[TEXT PASSAGE]

Description of endemic fishes

The number of endemics in this ecoregion is relatively low with less than 10% endemism at the species level. Of the 49 endemics, more than 40% are loricariids and nearly 20% are characids. The ecoregion, however, contains some highly distinctive endemics and near-endemics: Neblinichthys roraima (Loricariidae), the monotypic Acanthobunocephalus nicoi (Aspredinidae), and Ammoglanis pulex (Trichomycteridae) (Ferraris et al. 1986; Friel 1995; Provenzano et al. 1995; Ferraris 1996; de Pinna and Winemiller 2000).  Ammoglanis pulex is a miniature catfish that reaches sexual maturity at about 10 mm SL, ranking it among the smallest (and probably among the lightest) of all vertebrates (de Pinna and Winemiller 2000).  Bryconops colanegra (Characidae) is endemic to the Río Caroni (Chernoff & Machado-Allison 1999); Melanocharacidium compressus (Characidae) is endemic to the Upper Orinoco (Buckup 1993).

Other noteworthy fishes

The distributions of many species extend among Orinoco tributaries that drain the Guiana Shield and occasionally the Orinoco itself; but, the distributions do not extend significantly into the neighboring llanos region bordering the left bank of the Orinoco in Venezuela and Colombia.  Examples include Melanocharacidium melanopteron (Characidae); Pseudolithoxus anthrax, P. dumus and P. tigris (Loricariidae); and Geophagus grammepareius and G. taeniopareius (Cichlidae) (Kullander et al. 1992; Buckup 1993; Armbruster and Provenzano 2000).  Another example is the brilliantly colored Aphyocharax colifax (Characidae), which occurs in the Caura and Caroni Rivers and is apparently replaced by A. alburnus in the rest of the Orinoco basin (Taphorn and Thomerson 1986). 

Some species or higher groups may occur or have close relatives in parts of the Guiana Shield drained by other river systems, such as the Río Negro (Amazonas drainage) [ecoregion 314] and the Essequibo River [ecoregion 310].  For instance, the distributions of many fishes span the upper Orinoco, Orinoco tributaries draining the Guiana Shield, the Río Negro and the Río Casiquiare, which connects the Orinoco and Negro basins.  Examples include the anostomid Leporinus brunneus, ctenoluciid Boulengerella lateristriga, characids Leptocharacidium omospilus, Ammocryptocharax minutus (the smallest species of its genus), Heterocharax leptogrammus and Hydrolycus wallacei, doradid Anduzedoras oxyrhynchus, and loricariids Acestridium martini and possibly A. dichromum.  Another species known from the upper Orinoco and Río Negro is the morphologically and ecologically unusual Glanapteryx anguilla, a rarely collected eel-like catfish in the family Trichomycteridae (Nico and de Pinna 1996).  A second distribution pattern involves both the upper Caroni (Río Orinoco drainage) and tributaries of the Essequibo River draining the eastern Guiana Shield (e.g., Cuyuní–Mazaruni, Potaro).  Examples of this pattern include the characid Ammocryptocharax vintonae, trichomycterid Trichomycterus guianense, and rivulid Rivulus gransabanae (Lasso et al. 1990; Lasso et al. 1992; Buckup 1993).  Distributions of several species (e.g., doradids Leptodoras hasemani and Nemadoras leporhinus) incorporate all three of the aforementioned ecoregions: Orinoco Guiana Shield [308], Essequibo [310], and Negro [314].  Finally, the low-lying floodplains along the right bank of the Río Orinoco are inhabited by a number of species otherwise typical of the opposite bank in the adjacent llanos ecoregion [307].

[/TEXT PASSAGE]
[ENTRIES SUPPLIED]

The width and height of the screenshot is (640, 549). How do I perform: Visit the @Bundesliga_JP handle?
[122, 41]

[/ENTRIES SUPPLIED]
[ENTRIES SUPPLIED]

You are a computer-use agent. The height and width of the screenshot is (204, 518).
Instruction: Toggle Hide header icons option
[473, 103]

[/ENTRIES SUPPLIED]

§ ACTIVITIES:
**A.** Answer these questions from the text on endemic and noteworthy fishes:
(i) How many endemics does the ecoregion have?
(ii) At about what standard length does Ammoglanis pulex reach sexual maturity?
(iii) In which two rivers does Aphyocharax colifax occur?
**B.** Reproduce word for word the stretch of the text on endemic and noteworthy fishes from "The distributions of many species" through "and Thomerson 1986).".
**C.** Recast the paragraph of the text on endemic and noteworthy fishes that begins "The distributions of many species extend" as a short bulleted list that keeps its main facts.

§ ANSWERS GIVEN:
**A.**
(i) 49
(ii) About 10 mm SL
(iii) The Caura and Caroni Rivers

**B.**
The distributions of many species extend among Orinoco tributaries that drain the Guiana Shield and occasionally the Orinoco itself; but, the distributions do not extend significantly into the neighboring llanos region bordering the left bank of the Orinoco in Venezuela and Colombia.  Examples include Melanocharacidium melanopteron (Characidae); Pseudolithoxus anthrax, P. dumus and P. tigris (Loricariidae); and Geophagus grammepareius and G. taeniopareius (Cichlidae) (Kullander et al. 1992; Buckup 1993; Armbruster and Provenzano 2000).  Another example is the brilliantly colored Aphyocharax colifax (Characidae), which occurs in the Caura and Caroni Rivers and is apparently replaced by A. alburnus in the rest of the Orinoco basin (Taphorn and Thomerson 1986).

**C.**
- Many species range among Orinoco tributaries draining the Guiana Shield, and occasionally the Orinoco itself.
- Their ranges do not extend significantly into the neighboring llanos along the Orinoco's left bank in Venezuela and Colombia.
- Examples are Melanocharacidium melanopteron (Characidae); Pseudolithoxus anthrax, P. dumus and P. tigris (Loricariidae); and Geophagus grammepareius and G. taeniopareius (Cichlidae).
- The brilliantly colored Aphyocharax colifax (Characidae) occurs in the Caura and Caroni Rivers. It is apparently replaced by A. alburnus in the rest of the Orinoco basin.